0

This is probably simple but I don't know where the problem is.

I have two R data frames that I am trying to left-merge using data.table. Claims data has 100,000 unique IDs and ID data has 60,000 unique IDs.

Claims[ID, on=id] 

However after the merge I am getting 100,000 unique IDs. Isn't this the code for a left merge?

When I try ID[Claims, on=id], I get 60,000 unique IDs. But this is the code for right merge.

I just want to say that I am a beginner R learner and this question may seem too pedestrian. Please give me some inputs on what is the correct code for a left join so that I am left with the 60k unique IDs from my 'ID' data..

Giving sample code-

id <- data.table(Id  = c("A", "B", "C", "C"),
                X1  = c(1L, 3L, 5L, 7L),
                XY  = c("x2", "x4", "x6", "x8")
               )

claims <- data.table(Id  = c("A", "B", "B", "D","E"),
                Y1  = c(1L, 3L, 5L, 7L,8L),
                XY  = c("y1", "y3", "y5", "y7","y9"))

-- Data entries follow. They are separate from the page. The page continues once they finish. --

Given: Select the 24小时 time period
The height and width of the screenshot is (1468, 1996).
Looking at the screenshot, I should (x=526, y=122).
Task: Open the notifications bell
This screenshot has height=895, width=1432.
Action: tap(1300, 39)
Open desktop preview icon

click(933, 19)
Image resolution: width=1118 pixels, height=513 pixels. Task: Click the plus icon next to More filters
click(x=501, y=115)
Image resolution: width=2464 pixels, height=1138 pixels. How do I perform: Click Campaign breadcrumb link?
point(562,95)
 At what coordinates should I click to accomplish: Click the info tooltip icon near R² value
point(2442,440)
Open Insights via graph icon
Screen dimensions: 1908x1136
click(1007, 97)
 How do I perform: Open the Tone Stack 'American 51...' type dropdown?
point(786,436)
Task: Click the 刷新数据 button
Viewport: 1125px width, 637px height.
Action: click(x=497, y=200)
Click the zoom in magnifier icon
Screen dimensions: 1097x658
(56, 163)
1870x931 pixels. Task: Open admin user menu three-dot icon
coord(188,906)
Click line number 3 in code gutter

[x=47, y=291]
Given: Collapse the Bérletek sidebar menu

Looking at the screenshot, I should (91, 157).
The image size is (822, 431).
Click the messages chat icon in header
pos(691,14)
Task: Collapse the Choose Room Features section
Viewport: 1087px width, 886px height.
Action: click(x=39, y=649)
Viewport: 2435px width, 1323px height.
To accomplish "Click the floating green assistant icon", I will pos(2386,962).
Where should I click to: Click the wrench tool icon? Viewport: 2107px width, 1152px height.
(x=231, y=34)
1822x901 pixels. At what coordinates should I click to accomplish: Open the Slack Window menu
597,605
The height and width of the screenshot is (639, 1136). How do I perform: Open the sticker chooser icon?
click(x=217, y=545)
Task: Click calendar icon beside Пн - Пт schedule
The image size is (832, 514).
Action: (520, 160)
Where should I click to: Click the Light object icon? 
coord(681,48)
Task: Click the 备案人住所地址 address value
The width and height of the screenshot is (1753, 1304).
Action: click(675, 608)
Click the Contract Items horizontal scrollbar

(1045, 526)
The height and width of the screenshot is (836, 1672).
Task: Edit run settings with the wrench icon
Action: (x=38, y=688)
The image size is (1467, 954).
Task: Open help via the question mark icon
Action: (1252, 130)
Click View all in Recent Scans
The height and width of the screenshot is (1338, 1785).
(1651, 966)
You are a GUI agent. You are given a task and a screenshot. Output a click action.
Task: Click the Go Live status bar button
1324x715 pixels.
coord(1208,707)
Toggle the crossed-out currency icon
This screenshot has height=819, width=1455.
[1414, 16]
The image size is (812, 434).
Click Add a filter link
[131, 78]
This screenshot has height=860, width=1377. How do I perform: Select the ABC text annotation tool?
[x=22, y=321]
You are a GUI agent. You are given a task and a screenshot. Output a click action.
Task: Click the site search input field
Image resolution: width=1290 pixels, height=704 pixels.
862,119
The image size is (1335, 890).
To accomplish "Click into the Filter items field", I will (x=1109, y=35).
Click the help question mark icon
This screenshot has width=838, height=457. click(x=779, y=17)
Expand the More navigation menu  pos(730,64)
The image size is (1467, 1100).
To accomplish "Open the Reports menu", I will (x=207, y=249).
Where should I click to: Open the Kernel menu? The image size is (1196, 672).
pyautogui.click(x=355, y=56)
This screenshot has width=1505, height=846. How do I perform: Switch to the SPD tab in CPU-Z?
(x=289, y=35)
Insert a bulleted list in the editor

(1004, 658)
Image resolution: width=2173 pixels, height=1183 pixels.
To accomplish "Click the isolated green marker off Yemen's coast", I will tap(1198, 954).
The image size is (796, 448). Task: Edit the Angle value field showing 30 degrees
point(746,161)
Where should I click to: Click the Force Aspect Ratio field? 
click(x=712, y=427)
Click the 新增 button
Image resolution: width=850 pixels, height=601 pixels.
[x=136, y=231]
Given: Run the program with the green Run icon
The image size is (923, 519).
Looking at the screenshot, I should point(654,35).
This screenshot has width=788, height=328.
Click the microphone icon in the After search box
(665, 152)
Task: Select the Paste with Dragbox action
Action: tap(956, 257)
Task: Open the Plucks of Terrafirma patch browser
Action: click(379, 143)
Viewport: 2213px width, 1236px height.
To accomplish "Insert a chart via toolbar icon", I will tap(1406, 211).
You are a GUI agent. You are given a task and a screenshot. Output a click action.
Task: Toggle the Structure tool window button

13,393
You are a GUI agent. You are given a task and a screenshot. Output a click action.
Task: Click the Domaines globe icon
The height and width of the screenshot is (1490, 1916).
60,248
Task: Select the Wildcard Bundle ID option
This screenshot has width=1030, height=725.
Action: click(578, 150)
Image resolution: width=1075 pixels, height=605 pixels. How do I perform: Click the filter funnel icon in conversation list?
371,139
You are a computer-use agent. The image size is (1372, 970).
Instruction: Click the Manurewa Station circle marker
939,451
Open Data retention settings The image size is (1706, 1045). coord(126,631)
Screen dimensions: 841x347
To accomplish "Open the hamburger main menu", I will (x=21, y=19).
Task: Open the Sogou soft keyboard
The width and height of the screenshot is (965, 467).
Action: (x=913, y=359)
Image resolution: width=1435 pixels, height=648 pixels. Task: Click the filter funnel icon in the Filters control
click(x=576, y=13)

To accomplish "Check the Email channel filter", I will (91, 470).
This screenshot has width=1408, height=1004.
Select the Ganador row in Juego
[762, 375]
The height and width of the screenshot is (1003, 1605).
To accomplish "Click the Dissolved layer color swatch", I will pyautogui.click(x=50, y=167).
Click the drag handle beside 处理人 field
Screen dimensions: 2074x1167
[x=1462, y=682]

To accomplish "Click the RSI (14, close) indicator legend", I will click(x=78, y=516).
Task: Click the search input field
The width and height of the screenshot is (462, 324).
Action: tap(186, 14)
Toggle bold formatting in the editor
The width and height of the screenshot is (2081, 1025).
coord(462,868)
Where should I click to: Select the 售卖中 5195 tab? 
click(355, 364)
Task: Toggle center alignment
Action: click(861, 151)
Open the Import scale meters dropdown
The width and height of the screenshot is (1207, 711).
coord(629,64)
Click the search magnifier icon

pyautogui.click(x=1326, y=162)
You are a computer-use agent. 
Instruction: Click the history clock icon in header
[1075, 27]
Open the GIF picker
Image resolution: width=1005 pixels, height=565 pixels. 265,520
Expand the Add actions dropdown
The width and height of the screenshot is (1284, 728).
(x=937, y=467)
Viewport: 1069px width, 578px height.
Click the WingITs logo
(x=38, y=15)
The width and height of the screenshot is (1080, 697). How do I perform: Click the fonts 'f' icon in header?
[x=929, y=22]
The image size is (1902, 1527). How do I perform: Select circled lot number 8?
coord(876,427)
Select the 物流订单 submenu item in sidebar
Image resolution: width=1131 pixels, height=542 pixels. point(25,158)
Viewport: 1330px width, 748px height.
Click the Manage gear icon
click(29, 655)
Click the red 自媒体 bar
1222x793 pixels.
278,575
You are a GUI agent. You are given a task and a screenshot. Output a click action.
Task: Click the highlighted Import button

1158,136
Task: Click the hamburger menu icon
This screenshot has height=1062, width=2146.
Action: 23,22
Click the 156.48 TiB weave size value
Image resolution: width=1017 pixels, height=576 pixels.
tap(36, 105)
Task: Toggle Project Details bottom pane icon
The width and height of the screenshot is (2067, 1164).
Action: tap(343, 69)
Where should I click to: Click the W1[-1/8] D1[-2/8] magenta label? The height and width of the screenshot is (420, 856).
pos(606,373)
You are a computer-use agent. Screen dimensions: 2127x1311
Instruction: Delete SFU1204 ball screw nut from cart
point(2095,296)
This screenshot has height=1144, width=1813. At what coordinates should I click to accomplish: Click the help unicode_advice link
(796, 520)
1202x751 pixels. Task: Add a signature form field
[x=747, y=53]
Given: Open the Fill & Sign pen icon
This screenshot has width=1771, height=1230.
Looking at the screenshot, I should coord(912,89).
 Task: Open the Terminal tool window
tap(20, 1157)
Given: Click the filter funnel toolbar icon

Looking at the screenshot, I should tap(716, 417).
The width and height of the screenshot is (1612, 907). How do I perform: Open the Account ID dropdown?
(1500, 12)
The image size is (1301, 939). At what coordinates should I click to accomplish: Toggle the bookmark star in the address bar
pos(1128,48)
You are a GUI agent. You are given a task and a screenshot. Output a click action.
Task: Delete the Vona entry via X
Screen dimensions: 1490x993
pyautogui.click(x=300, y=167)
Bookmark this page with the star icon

m <- claims[id, on = "Id"]

length(unique(m$id)) #gives 0 
length(unique(claims$id)) #gives 0 
length(unique(id$id)) #gives 0 
Pam
  • 111
  • 6
  • Please provide a reproducible example. – daniellga Aug 15 '20 at 14:09
  • 1
    Please read the posting instructions at the top of the [tag:r] tag page. In particular questions need a minimal reproducible example which means cut the problem down to a small example inlcluding all code and inputs so that anyone can copy it and paste it into their session and see what you see. – G. Grothendieck Aug 15 '20 at 14:10
  • Just gave sample code. Thanks. – Pam Aug 15 '20 at 16:00
  • `id` is not the same as `Id`. – Henrik Aug 15 '20 at 16:07
  • Gosh! That is right. I am getting used to the case-sensitive variable names. I am coming from SAS. Thanks! – Pam Aug 15 '20 at 19:53
  • As a fellow SAS programmer who also had the data table learning curve, you have my sympathy. Admittedly, a tangent: If you were still in SAS, you'd be getting the "NOTE: MERGE statement has more than one data set with repeats of BY values." message, based on these two data sets. :-). This leads me to ask why you are mentioning unique IDs, since neither table has a unique index. I encourage you to look into using keys on your data tables. Although it is not required, typically in a left join situation. you will prefer to have no duplicate keys. – Michael Tuchman Aug 18 '20 at 04:41
  • Your code is correct, as written. And the case sensitive issues will drive you nuts. – Michael Tuchman Aug 18 '20 at 04:49

0 Answers0